::: MATERIAL SUPPLIED

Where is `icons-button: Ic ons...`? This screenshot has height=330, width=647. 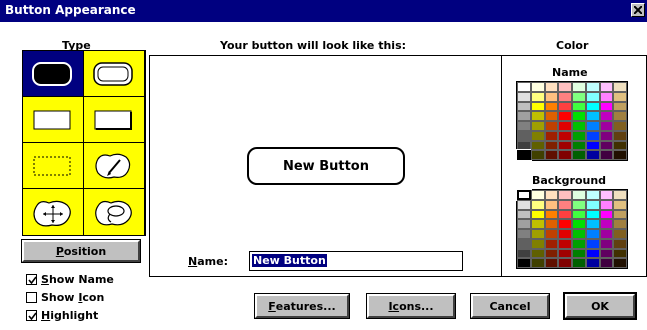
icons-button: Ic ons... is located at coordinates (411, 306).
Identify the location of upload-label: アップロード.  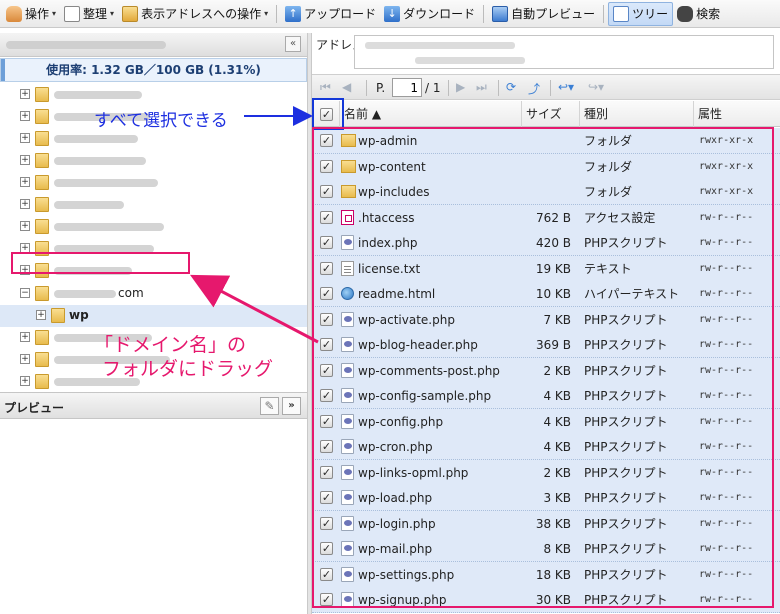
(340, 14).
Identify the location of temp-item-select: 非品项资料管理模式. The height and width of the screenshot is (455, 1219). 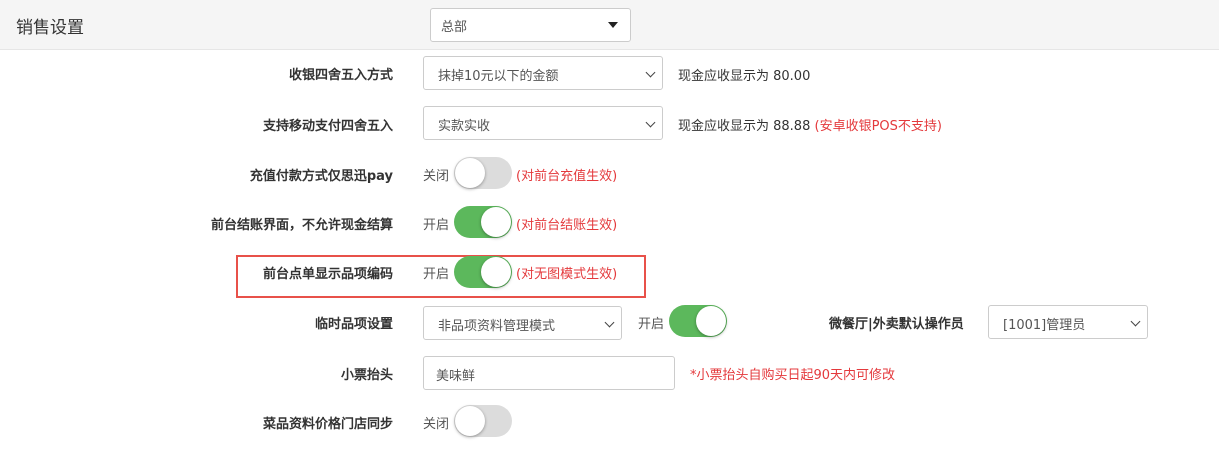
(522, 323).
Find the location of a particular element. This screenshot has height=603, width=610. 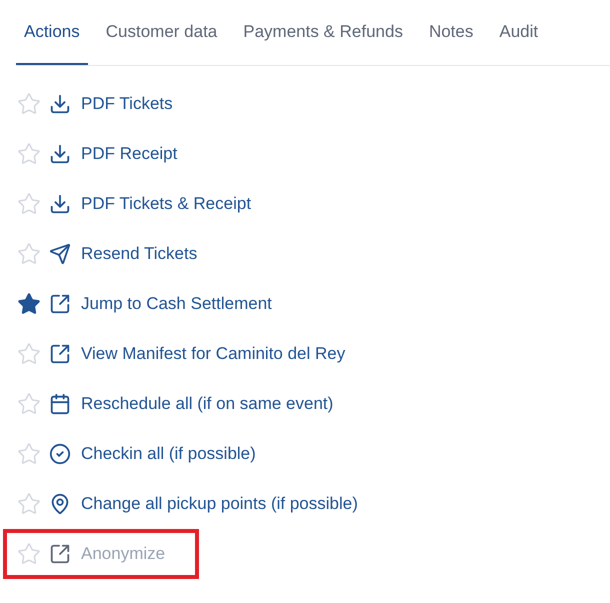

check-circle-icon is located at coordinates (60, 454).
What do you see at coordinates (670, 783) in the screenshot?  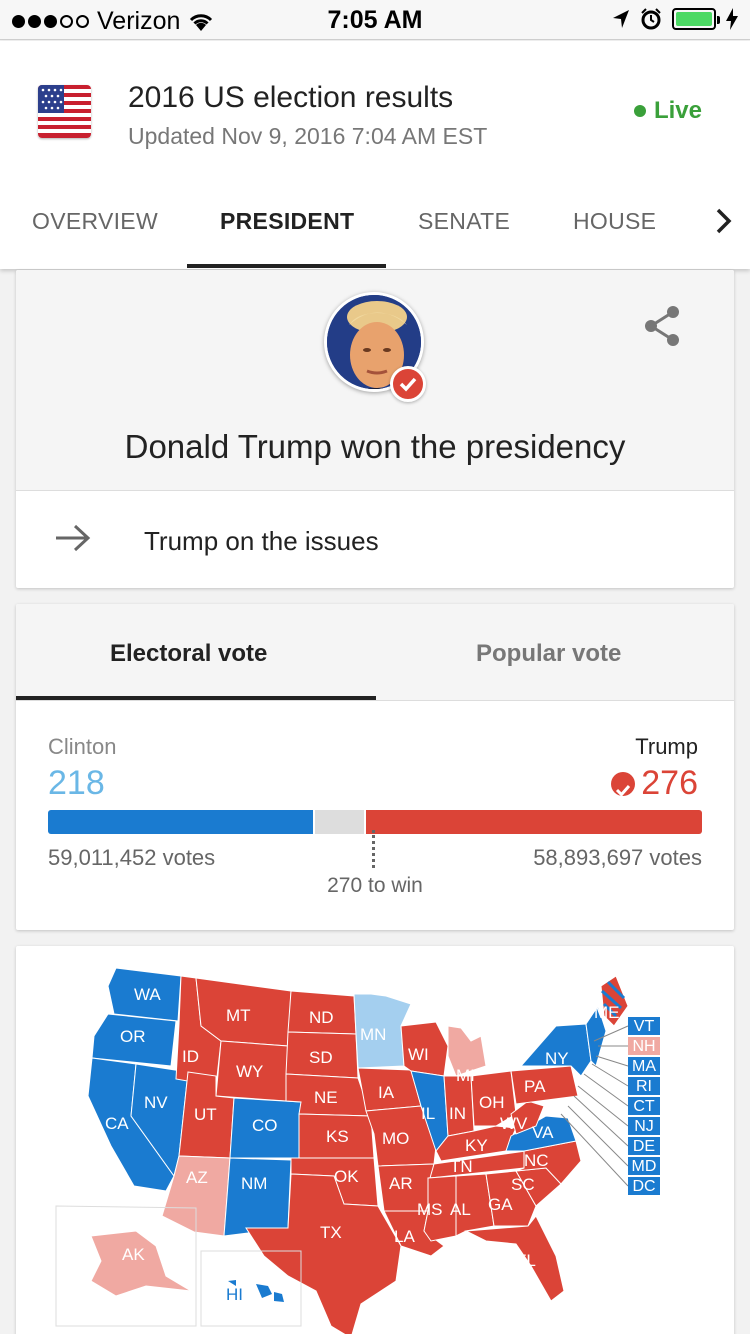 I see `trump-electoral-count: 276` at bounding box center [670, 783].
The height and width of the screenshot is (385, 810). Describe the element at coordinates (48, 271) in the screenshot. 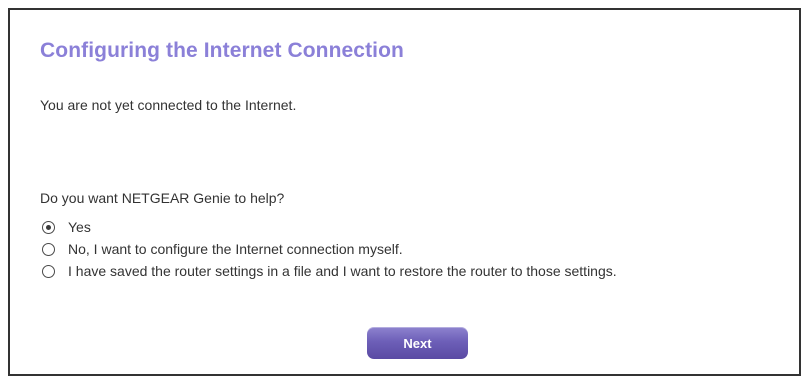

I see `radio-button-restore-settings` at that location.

::::::

WHAT THE EXERCISE ASKS:
Rewrite the entries from the start through the line containing "check-circle-icon is located", replacing "screenshot" with "image" and changing nothing else. Omit the pictures from your answer.

SOLUTION TO THIS EXERCISE:
Where is `icons-button: Ic ons...`? This image has height=330, width=647. 
icons-button: Ic ons... is located at coordinates (411, 306).
Identify the location of upload-label: アップロード.  
(340, 14).
Identify the location of temp-item-select: 非品项资料管理模式. The height and width of the image is (455, 1219). 
(522, 323).
Find the location of a particular element. This image has height=603, width=610. 

check-circle-icon is located at coordinates (60, 454).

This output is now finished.